### REQUIREMENT
Every line below that contains "video" is to be copied.
╭─ INPUT FOR THIS TASK
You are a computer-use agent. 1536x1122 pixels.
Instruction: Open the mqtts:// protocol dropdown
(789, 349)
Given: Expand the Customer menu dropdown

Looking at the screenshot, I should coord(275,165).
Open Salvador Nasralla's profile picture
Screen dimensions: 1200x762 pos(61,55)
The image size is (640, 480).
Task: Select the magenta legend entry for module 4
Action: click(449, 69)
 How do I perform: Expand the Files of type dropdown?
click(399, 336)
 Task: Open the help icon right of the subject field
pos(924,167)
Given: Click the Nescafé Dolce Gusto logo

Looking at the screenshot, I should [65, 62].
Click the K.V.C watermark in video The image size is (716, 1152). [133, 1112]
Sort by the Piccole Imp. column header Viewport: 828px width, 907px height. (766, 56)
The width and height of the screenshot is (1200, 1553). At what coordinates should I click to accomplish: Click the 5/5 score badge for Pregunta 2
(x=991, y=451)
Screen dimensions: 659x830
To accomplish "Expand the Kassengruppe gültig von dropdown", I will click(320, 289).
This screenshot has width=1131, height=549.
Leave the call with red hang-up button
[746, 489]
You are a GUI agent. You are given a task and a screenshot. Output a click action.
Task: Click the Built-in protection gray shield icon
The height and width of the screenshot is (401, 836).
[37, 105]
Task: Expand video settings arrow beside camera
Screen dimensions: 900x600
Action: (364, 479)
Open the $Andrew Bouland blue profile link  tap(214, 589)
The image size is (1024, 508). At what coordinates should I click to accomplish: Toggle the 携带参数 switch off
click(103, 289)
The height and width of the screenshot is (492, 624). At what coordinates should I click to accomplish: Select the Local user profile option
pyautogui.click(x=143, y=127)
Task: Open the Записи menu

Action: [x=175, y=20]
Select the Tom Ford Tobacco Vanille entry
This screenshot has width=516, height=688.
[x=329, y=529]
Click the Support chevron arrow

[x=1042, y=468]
╰─
### FINISHED TASK
Click the K.V.C watermark in video The image size is (716, 1152). [133, 1112]
Task: Expand video settings arrow beside camera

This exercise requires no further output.